Having served as trial horse for the defense at Fremantle in 1986, the boat was on display in the National Maritime Museum of Sydney. In the 1990s, the State government of Western Australia succeeded in getting Australia II back. The crew was re-united to sail her again in the historic regatta celebrating the Jubilee anniversary of the America's Cup at Cowes, in August 2001. Australia II is now among the collections of the Western Australian Maritime Museum at Fremantle!

J.T. / pr

 


» Circling Galaxy: Australia II - KA 6


AUSTRALIA II
1983
Sail number: KA 6
Australia.
Royal Perth Yacht Club
Challenger, winner of the 25th America's Cup 1983 (won the 7th and final race, sailed on September 26, 1983)

Original owner: America's Cup Challenge 1983, Alan Bond (Royal Perth Yacht Club).

12 Meter International Rule, sloop

Builder: Steve E. Ward & Co., Perth, Cottesloe, Australia.
Sailmaker: Tom "Schnacks" Schnackenberg, sail coordinator. North, Hood, Sobstad Australia.

Designer: Ben Lexcen.
Research facilities & tank tests: Netherlands Ship Model Basin - NSMB - at Wageningen, the Netherlands. Peter Van Oossanen.
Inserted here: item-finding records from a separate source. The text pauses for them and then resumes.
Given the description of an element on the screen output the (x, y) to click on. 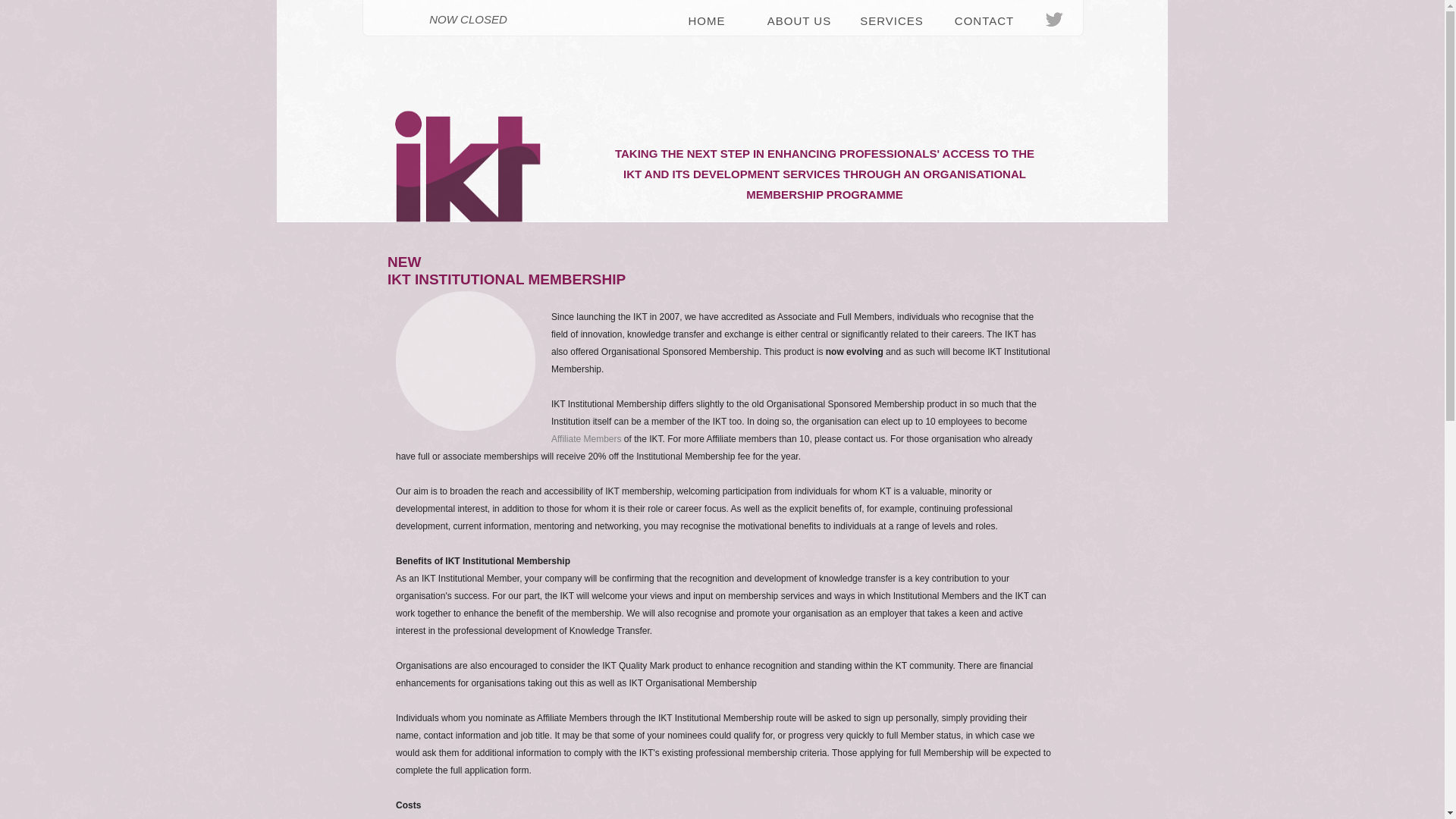
CONTACT (984, 20)
Affiliate Members (586, 439)
SERVICES (891, 20)
HOME (706, 20)
ABOUT US (799, 20)
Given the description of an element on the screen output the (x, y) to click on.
Models built on 1/3rd scale, 24-foot models, instead of 8-foot models used for Australia I (1977) at the Delft Tank Model Basin, Netherlands, by Johan Valentijn and Ben Lexcen.
Hydrodynamics: Joop W. Sloff from Theorythical Aerodynamic Department of the National Aerospace Laboratory, Amsterdam, Netherlands.

Built: started in 1981, finished in 1982 after 8 month build programme.
Launched: June 3rd, 1982.
Christened: June 6th, 1982 by Eileen Bond at Fremantle, Sailing Club in Success Harbour.
Original Skipper: John Edwin Bertrand
Tactician: Hugh Treharne
Navigator: Grant Simmer
Crew: 11.

Data:
Hull material: aluminum
Mast: aluminum, fabricated by Steve Ward from Ben Lexcen's designs.
Boom: carbon fiber, weighing 32 kilos (2 built)
Sails: kevlar/mylar laminated
Keel: lead, designed by Ben Lexcen. Mould built in Sydney. Keel cast at Perth in one piece. Lexcen applied for patents for his keel on February 5th, 1982 at the International Patents Office in The Hague. He had previously tried wings on dinghies and 5.5 Meter.

Dimensions:
LOA: 19.21 m
LWL: 13.10 m
Beam: 3.64 m
Draft: 2.72 m
Sail Area: 175 m2
Displacement: 21.8 tons
Rating: 12-Meter

1987
Owned by The America's Cup Defence 1987 Ltd., "Bond Syndicate" of the Royal Perth YC.

1987

On display at the National Maritime Museum, Sydney, Australia, then on display at the Western Australian Maritime Museum, Fremantle, Western Australia.

2001

The America's Cup Jubilee at Cowes, Isle of Wight, the regatta sailed to celebrate the 150th anniversary of the America's Cup in August 2001 was scheduled to be the final regatta for Australia II. Came second (twelve meter fleet) in the historic "Round the Island" 2001 race. Australia II was given the honour of being named the yacht that had brought the greatest benefit to the sport of yachting by participating in the America's Cup Jubilee Regatta.

Since 2001 till now
Australia II is the centerpiece of the new Western Australian Maritime Museum, in her home port of Fremantle.